Como intitulou Machado de Assis em capítulo memorável no final de Dom Casmurro, "E bem, e o resto?"
O que sobrou da meteórica visita de Ahmadinejad ao Brasil ?
Quando se analisa uma visita dessas, deve-se SEMPRE ver os interesses dos dois lados. Do lado iraniano, o interesse era mostrar que o país não está isolado, não é um pária internacional e tentar aumentar seu leque de alianças. Como o Brasil "está na moda", é uma boa estar associado na foto com um sorridente Lula, ainda mais que o Brasil também tem ambições nucleares, embora não as mesmas que o Irã. Quanto a business, sim, ele é importante, mas não o suficiente para uma visita deste porte, o caráter foi abertamente político.
Para o Brasil, "o ganho" vem de outros pontos: 1. mostrar que é um país ativo na diplomacia internacional, que pode se cacifar para ser mediador em conflitos externos, ampliando seu leque de influência para muito além da tradicional América.
2. para Lula, aumenta sua força de líder internacional, reforçando uma imagem de líder dos países do sul, em certa oposição a liderança dos países do norte.

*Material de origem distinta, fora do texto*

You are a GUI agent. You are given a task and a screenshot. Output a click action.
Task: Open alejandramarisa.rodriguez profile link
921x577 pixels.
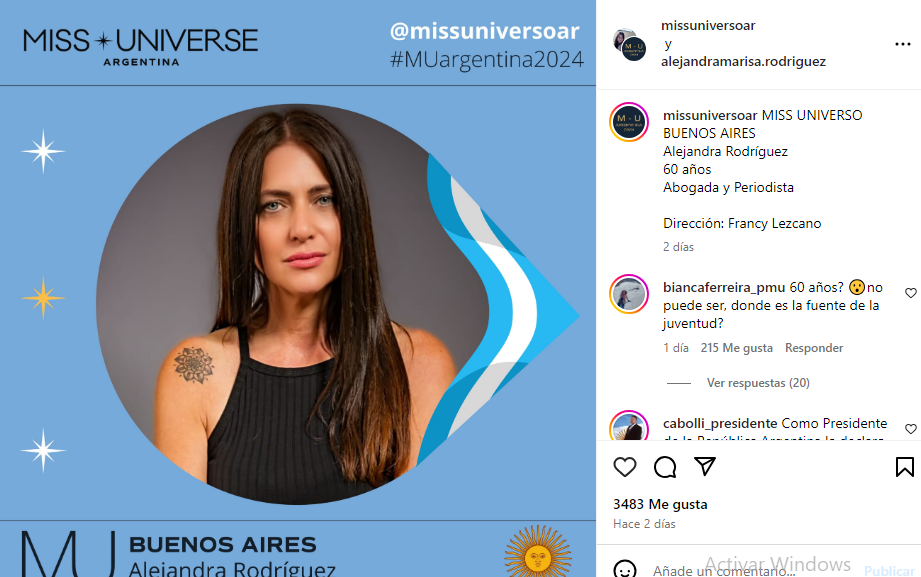point(743,61)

3.para o PT, claramente afundado numa crise de identidade, é uma mostra de que o país pode estar à esquerda (sabe-se lá o que isso significa mostrar simpatia a um cara que nega o Holocausto...) e mostrar certa independência dos EUA.
E bem, e o resto?
Todos concordam que é uma enorme ilusão achar que o Brasil poderá influenciar seriamente na questão Irã-Israel. Ele até pode servir de ponte e canal de diálogo e é correta a análise de que isolar um país, mesmo um governado por um claro demente como Ahmadinejad, não é a melhor saída, porque na prática, significa dar munição ao radicalismo interno. Mas servir de canal de diálogo, embora correto ao Brasil, não vai significar que o Brasil irá intervir ativamente na tensa relação que existe naquela região. Para o Brasil, embora tenha alguns interesses comerciais não totalmente desprezíveis no Irã, o maior "ganho" foi ter mostrado que é capaz de exercer certo papel internacional, embora ainda um pouco nebuloso, para além da sua tradicional influência latino-americana. Não acredito que a visita foi um enorme desastre e "queimou o filme" de um Brasil ativo na diplomacia internacional. Mas não compartilho as opiniões mais governistas de que a visita mostra que temos ampla capacidade hoje de sermos um líder mundial. Apenas 24 horas e uma foto não são suficientes para queimar o filme do Brasil e a própria Casa Branca sabe que o Brasil de Lula ou de qualquer outro governante a ser eleito não vai se deixar contaminar pelo discurso raivoso e irracional de Ahmadinejad. Porém, é ilusão imaginar que nossa posição no mundo hoje, respeitada como serena, racional e previsível num continente dado a loucuras de caudilhos à la Chávez, poderá mudar o curso das coisas no Irã. Somado tudo, ficamos como no final de Dom Casmurro, vendo, como o personagem, uma casa que é cópia de suas ilusões, gostosas de serem vistas, mas infelizmente, para ele e talvez para nós, apenas isso, ilusões.